Action item: Since the copy must hold text only, transcribe the data below exactly and omit the images.

Data shown:
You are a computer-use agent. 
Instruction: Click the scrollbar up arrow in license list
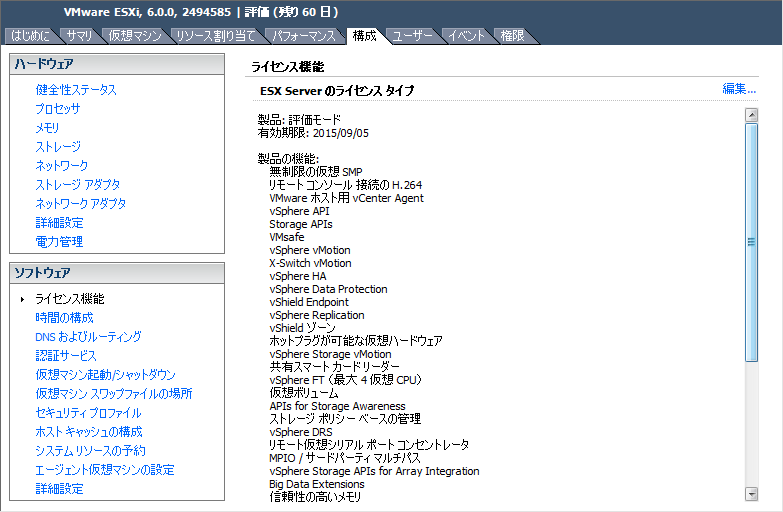(x=751, y=115)
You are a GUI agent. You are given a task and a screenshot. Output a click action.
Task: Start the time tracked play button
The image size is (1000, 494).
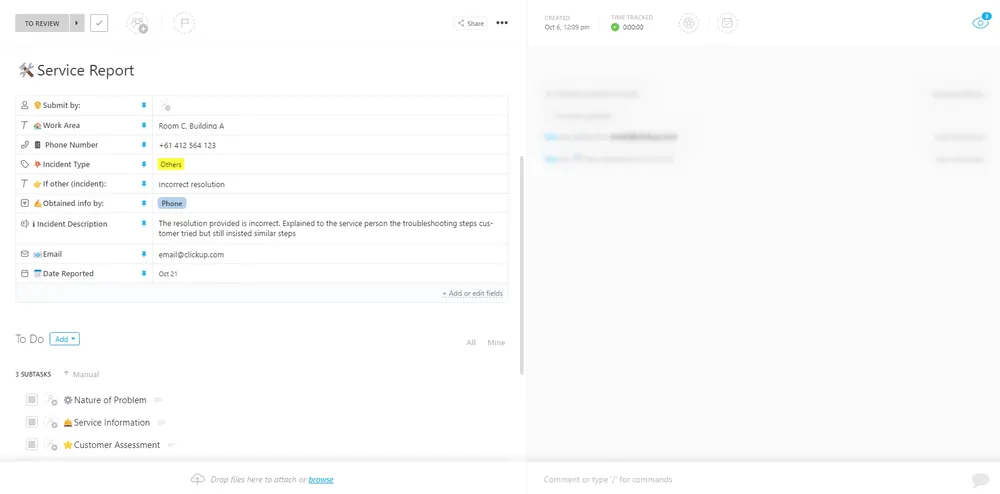click(x=615, y=27)
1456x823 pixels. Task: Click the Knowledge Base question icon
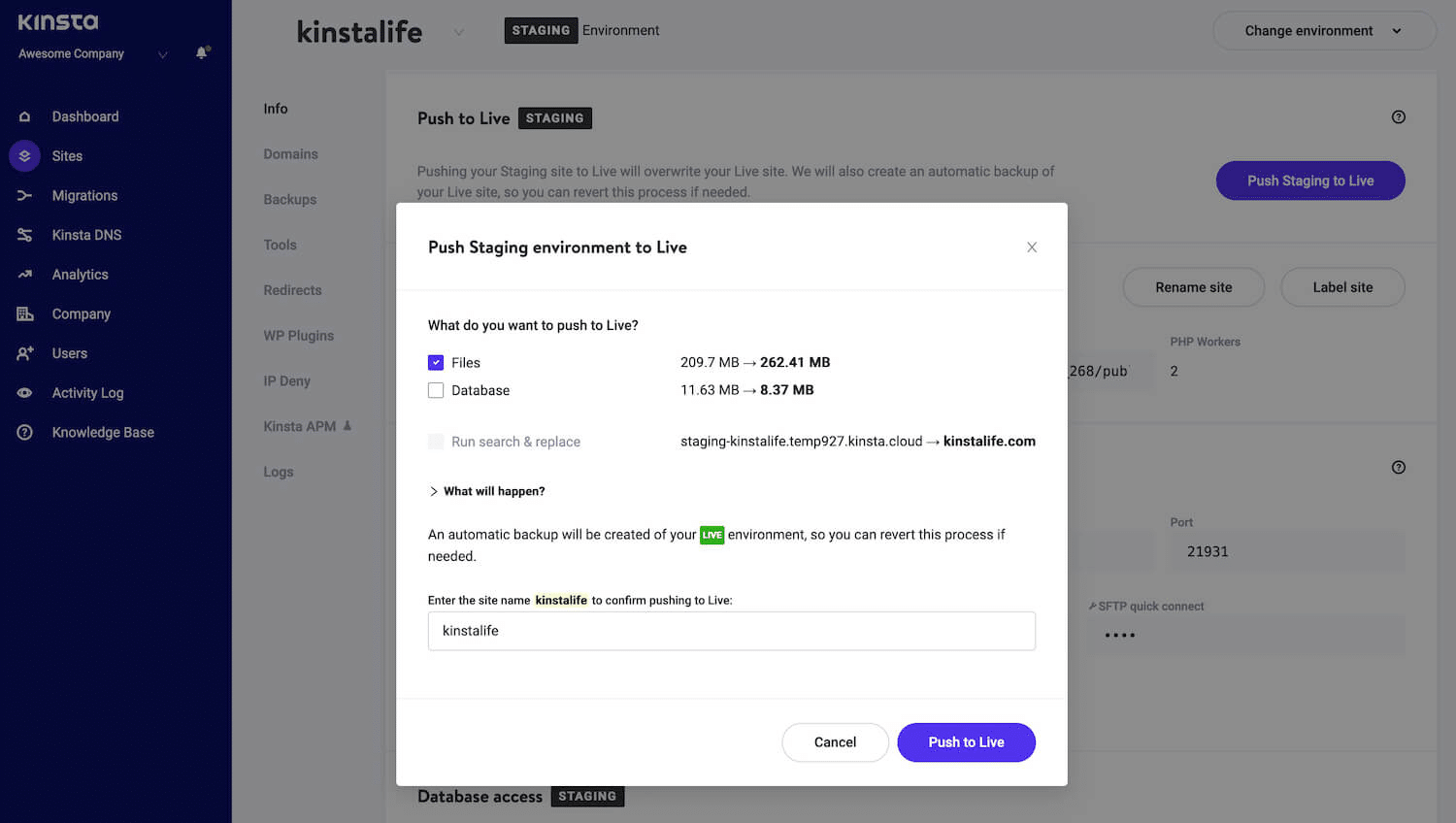[25, 433]
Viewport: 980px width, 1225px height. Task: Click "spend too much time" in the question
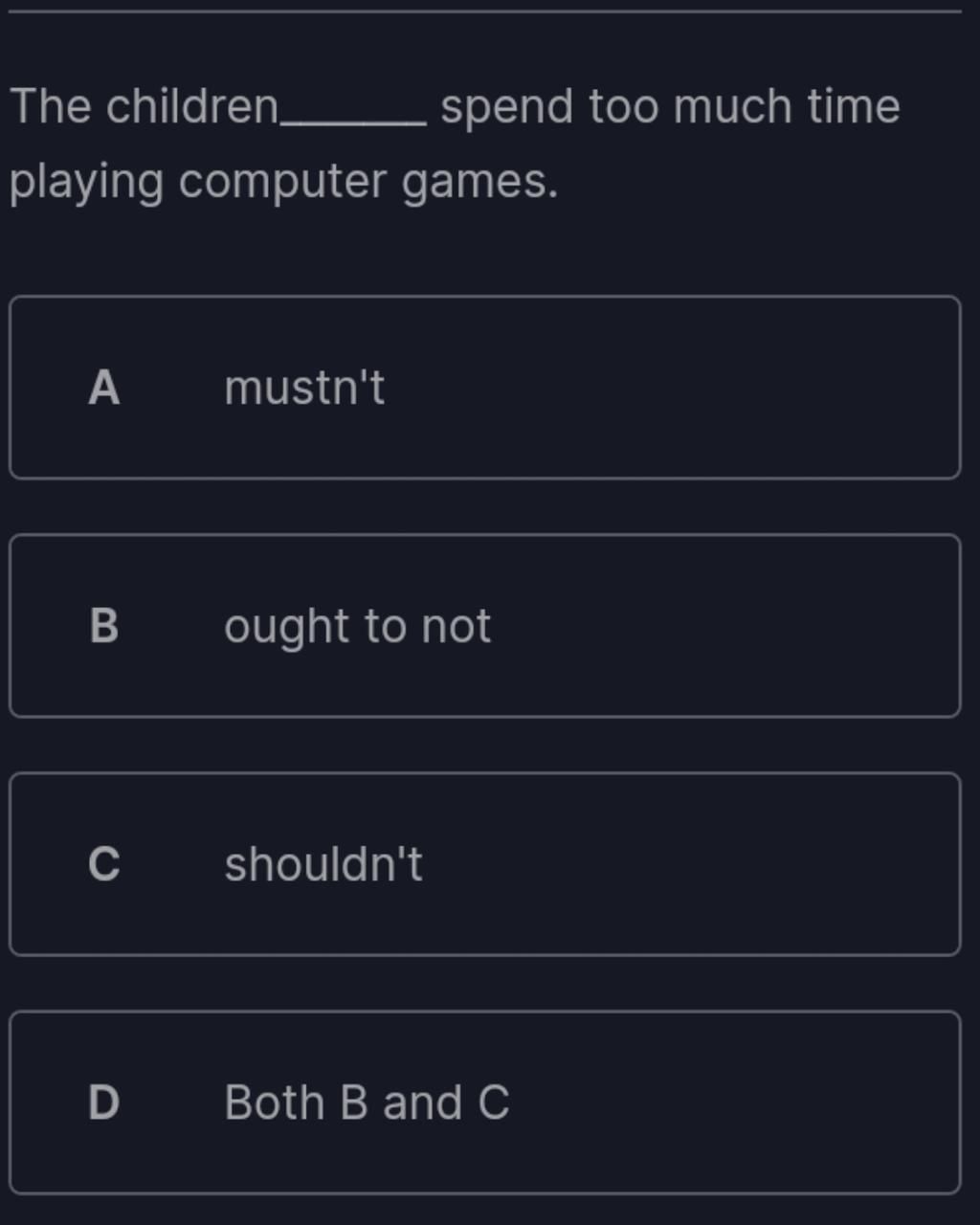coord(670,106)
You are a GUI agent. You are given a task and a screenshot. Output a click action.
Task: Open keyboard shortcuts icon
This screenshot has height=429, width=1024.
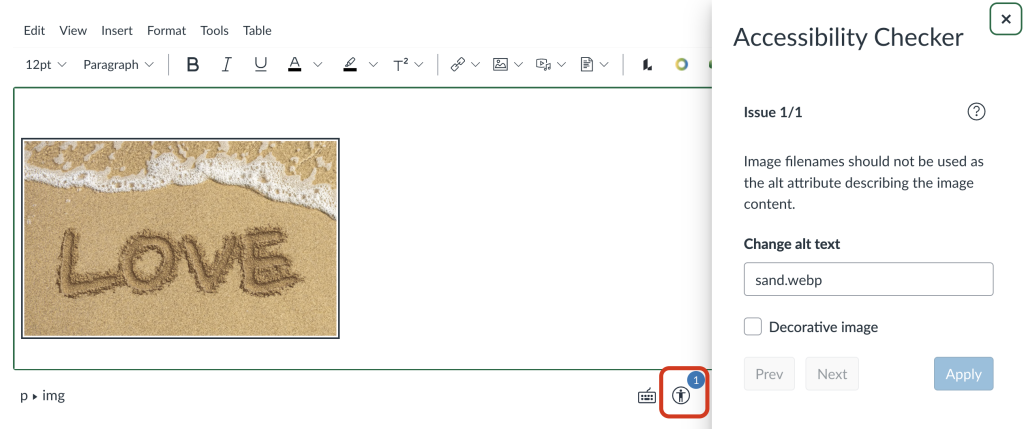(x=647, y=396)
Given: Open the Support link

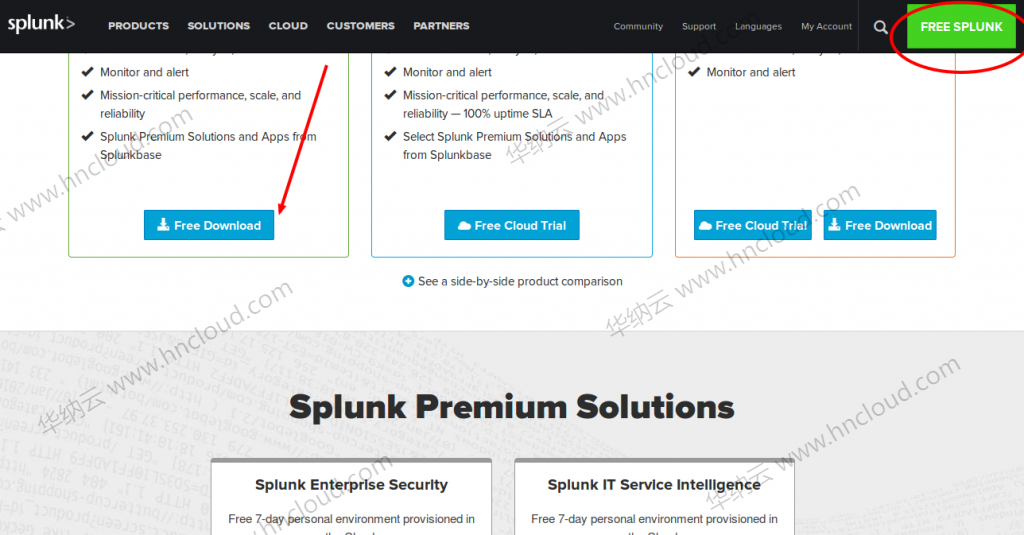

Answer to this problem:
You are a computer-use agent. 
Instruction: Click the scrollbar up arrow in license list
(x=751, y=115)
You are a GUI agent. You are given a task and a screenshot. Output a click action.
Task: Start the time tracked play button
The image size is (1000, 494).
click(x=615, y=27)
1456x823 pixels. Task: Click the Knowledge Base question icon
[25, 433]
Viewport: 980px width, 1225px height. Task: Click "spend too much time" in the question
coord(670,106)
You are a GUI agent. You are given a task and a screenshot. Output a click action.
Task: Open keyboard shortcuts icon
This screenshot has height=429, width=1024.
(x=647, y=396)
Given: Open the Support link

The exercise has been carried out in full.